• Alexia Acosta

Childhood, Where are They?

Dear Childhood,

I remember when I could curl up on the couch and stay there for hours. The vivid pictures of characters clearly written on the pages in front of me. Books, where have they gone from my life? Have they gone back to the world from which they came, to the lands I may never reach with my feet? Nowadays, I see no more of the mystical lands that books promise with their printed ink. Nowadays, I see flashing lights on a flat box, never to be able to tear my eyes away. Oh, Childhood, how I miss you. You were the days of time; you never gave me to the screen but gave me books. Nowadays I see you have stopped giving children books, but you give them flat screens. The children are in the corner, with lights flashing on their faces and headphones on their ears. I no longer see books in their hand, I no longer see them, and I only see The Silent Generation.

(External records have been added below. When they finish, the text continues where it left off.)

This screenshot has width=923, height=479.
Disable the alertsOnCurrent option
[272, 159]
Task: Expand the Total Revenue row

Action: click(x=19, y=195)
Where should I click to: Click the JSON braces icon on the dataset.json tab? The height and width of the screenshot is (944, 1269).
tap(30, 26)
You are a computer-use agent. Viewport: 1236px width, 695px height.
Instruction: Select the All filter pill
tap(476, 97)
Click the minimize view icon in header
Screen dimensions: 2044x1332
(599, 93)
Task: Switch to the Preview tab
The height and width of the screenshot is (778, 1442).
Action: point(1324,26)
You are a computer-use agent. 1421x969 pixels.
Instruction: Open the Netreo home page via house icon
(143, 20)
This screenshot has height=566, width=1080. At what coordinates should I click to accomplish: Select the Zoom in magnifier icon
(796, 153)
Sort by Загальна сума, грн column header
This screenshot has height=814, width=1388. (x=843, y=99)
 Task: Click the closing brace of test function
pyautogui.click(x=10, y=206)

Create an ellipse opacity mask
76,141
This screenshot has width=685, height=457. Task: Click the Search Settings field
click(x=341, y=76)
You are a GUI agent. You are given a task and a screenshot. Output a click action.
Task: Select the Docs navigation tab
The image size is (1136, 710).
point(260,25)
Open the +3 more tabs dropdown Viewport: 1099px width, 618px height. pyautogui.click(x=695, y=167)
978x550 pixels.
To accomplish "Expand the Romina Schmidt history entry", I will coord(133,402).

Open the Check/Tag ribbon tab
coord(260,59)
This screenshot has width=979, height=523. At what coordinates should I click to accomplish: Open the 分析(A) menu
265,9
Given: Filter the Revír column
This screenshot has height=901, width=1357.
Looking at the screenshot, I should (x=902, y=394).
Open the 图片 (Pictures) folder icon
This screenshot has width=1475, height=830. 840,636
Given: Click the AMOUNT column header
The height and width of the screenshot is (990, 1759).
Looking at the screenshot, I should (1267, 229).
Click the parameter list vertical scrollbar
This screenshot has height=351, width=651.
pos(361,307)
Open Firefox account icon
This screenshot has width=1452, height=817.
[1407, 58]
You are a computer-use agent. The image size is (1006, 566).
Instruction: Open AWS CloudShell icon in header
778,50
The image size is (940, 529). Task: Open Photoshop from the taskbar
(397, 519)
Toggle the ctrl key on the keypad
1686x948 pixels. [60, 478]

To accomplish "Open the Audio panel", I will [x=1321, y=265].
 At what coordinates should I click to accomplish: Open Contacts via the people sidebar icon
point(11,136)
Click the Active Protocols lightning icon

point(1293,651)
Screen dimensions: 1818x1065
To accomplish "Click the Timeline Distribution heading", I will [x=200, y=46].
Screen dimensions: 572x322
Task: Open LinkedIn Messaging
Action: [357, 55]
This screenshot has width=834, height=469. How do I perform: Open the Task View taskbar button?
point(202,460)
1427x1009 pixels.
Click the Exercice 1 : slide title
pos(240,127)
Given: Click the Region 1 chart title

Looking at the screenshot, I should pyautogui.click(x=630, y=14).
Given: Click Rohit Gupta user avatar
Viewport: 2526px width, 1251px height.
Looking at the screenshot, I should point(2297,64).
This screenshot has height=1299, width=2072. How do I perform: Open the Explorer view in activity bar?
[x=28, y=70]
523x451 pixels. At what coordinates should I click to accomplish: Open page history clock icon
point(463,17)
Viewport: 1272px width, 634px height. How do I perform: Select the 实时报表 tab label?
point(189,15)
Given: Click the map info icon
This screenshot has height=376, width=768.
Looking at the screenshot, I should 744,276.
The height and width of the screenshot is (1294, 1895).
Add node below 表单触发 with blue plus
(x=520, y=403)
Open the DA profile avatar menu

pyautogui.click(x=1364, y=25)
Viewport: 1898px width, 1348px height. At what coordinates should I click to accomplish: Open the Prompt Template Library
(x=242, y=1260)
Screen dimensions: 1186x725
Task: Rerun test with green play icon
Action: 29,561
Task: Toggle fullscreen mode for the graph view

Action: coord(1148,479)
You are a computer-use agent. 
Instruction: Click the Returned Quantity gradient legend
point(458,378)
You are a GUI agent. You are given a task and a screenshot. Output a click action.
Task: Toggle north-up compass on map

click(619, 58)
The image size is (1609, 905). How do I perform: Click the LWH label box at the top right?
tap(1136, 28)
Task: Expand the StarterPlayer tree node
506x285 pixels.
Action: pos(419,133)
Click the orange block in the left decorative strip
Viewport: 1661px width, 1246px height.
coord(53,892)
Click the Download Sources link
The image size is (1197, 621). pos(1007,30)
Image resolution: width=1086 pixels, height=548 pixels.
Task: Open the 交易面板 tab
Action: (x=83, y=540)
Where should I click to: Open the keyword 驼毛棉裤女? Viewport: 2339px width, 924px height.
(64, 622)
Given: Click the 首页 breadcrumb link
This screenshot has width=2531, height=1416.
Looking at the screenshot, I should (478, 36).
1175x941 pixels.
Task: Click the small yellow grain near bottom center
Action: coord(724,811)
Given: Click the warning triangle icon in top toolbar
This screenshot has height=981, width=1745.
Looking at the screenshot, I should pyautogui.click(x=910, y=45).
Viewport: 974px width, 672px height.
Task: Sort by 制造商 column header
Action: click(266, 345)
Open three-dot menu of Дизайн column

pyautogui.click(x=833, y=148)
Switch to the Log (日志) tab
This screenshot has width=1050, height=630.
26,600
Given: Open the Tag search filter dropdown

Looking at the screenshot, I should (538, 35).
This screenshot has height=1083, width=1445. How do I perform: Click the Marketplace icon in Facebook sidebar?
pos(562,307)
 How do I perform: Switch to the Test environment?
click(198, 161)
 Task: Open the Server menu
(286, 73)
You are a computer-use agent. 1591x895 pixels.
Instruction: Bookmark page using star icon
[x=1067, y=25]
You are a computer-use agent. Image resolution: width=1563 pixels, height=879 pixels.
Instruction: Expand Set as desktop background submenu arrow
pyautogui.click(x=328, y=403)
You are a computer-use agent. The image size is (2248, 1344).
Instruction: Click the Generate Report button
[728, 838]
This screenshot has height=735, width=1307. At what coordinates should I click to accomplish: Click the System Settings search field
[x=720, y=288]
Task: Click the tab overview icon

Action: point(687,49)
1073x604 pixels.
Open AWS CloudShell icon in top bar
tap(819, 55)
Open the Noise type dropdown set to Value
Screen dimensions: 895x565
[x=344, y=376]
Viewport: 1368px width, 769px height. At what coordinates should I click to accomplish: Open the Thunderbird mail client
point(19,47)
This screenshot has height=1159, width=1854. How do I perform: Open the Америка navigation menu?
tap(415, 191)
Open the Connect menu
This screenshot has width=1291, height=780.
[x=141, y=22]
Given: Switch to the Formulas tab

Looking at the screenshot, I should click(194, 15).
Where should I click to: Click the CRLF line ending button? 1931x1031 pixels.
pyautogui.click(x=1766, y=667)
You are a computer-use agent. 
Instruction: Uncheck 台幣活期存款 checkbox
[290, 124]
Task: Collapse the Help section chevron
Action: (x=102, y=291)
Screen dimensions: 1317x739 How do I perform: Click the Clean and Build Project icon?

We, the Generation of Screens, do read, but what we are doing is not reading. The texts in the mornings, the ads in the afternoon, the audiobooks at night; we are being overloaded. Fahrenheit 451 has hinted at our future. “The idiot TV” (Bradbury 184), the iPhone, the iPad, the smartwatch, the computer are feeding information we do not question. Dear Childhood, where have you gone wrong? You “bombard people with sensation” (Bradbury 184) and leave them empty, empty without the screen. They reach for it and never let go; dear Childhood, you have created screen addicts who are prepped and ready for the new iPhone. All you had to do was “hand them a book, that’s all” (Bradbury 190). But no, the screen, the screen is all that you give and offer.

Is it really your fault Childhood, is it? Is it the parents’ fault, the teachers’ fault, society’s fault, or all of our faults? Have we been “taught reading and writing,” (Bradbury 183) have the teachers won the battle, or have they lost? Are those children, the ones given screens, already lost to the flashing box of light? Have the “ordinary people … turn[ed] away from reading and the habit of thought and refection it encourages” (Bradbury 183)? The turning, the thinking, the analyzing, the questioning, and the remolding of the brain, are they gone? Have the “ordinary people” turned their backs on education? Do they not rethink information, do they just “click off [their] thinking” (Bradbury 184). Do they not fear censorship? Have the “ordinary people” made society the way it is? Did they make the choice for us? Have we, the “ordinary people,” chosen our fates?

We have given ourselves willingly to the screen that sucks our time by the hours. We have sacrificed small things that we will never be able to take back: Eating together at a table, sleeping, experiencing boredom, and, in turn, creativity. We severed the connection between people because of a screen. What have we done? The books are dying and the screens are thriving as the years pass. What have we done, dear Childhood? “Without the library, you have no civilization” (Bradbury 184). Are we no longer a civilization? Childhood, I have given up, books are gone, and the screen is staying.

Sincerely,

The Generations of Screens



Works Cited

Bradbury, Ray. “Conversation with Ray Bradbury.” Ballantine Books, 2003.